▶ [DATA UNDER STUDY]
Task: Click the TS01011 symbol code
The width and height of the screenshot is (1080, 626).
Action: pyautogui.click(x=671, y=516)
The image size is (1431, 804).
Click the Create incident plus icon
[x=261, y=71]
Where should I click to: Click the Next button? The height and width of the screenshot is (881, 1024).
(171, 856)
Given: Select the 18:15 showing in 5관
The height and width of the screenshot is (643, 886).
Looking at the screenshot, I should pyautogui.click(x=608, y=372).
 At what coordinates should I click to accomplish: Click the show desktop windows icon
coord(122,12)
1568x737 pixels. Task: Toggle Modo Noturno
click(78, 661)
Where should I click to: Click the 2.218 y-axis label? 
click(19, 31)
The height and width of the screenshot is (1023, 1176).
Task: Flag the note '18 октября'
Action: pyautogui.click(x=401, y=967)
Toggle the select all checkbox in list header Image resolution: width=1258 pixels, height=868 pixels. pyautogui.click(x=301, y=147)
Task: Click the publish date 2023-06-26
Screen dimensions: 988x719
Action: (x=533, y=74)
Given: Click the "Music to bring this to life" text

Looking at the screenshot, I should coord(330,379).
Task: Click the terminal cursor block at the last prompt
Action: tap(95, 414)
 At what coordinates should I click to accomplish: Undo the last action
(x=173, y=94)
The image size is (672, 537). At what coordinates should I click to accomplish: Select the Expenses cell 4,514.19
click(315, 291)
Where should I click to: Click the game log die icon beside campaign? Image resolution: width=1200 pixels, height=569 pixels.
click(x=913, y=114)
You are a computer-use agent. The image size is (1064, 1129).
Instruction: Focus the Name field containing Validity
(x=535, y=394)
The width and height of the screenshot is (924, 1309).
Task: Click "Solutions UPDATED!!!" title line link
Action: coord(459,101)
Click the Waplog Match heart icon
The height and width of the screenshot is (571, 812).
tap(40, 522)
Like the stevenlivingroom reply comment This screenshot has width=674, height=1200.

▶ [WHAT TO PRODUCE] Please, from the entries above, set down exactly the lines from the one containing "The width and height of the screenshot is (1080, 626)." through the one containing "Given: Select the 18:15 showing in 5관", and only those.

▶ [EXERCISE SOLUTION]
The width and height of the screenshot is (1080, 626).
Action: pyautogui.click(x=671, y=516)
The image size is (1431, 804).
Click the Create incident plus icon
[x=261, y=71]
Where should I click to: Click the Next button? The height and width of the screenshot is (881, 1024).
(171, 856)
Given: Select the 18:15 showing in 5관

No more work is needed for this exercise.